→ Work to be completed
In how many lines of the data does the word "Open" appear? Give the number by itself.

......

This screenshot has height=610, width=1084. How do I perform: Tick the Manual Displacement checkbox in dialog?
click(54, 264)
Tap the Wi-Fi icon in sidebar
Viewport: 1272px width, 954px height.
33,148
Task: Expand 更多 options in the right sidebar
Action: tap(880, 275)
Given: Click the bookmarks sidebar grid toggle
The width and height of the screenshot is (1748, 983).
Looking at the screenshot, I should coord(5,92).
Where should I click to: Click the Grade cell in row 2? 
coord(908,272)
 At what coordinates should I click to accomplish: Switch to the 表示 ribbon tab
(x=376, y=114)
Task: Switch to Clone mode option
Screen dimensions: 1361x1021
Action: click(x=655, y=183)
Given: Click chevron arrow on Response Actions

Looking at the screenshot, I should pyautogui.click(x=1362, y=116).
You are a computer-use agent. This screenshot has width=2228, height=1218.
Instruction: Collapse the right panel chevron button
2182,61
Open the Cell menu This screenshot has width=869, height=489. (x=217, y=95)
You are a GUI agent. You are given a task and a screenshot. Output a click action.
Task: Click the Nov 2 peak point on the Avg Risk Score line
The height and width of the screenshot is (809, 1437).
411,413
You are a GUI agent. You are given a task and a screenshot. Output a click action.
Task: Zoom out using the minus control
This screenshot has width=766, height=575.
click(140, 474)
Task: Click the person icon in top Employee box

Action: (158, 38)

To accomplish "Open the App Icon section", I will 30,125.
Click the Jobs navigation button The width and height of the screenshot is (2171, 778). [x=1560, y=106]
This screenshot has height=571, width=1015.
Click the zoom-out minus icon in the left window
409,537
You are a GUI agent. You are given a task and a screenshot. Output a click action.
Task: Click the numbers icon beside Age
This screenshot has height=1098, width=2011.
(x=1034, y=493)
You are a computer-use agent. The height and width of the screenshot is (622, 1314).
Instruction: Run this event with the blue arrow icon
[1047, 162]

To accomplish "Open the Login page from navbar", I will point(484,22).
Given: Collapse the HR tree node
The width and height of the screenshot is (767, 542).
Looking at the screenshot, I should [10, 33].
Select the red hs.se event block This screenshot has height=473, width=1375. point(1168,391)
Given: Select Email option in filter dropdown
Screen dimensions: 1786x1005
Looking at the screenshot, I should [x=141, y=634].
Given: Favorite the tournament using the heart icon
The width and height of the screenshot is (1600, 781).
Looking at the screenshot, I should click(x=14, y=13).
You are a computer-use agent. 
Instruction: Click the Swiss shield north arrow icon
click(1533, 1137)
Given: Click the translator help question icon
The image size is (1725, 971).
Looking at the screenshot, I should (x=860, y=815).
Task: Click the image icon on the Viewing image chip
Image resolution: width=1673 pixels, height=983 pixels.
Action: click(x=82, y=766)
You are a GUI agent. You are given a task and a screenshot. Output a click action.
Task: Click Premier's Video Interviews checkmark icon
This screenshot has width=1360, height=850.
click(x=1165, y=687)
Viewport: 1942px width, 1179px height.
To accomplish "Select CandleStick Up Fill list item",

......

→ Output of the exercise
3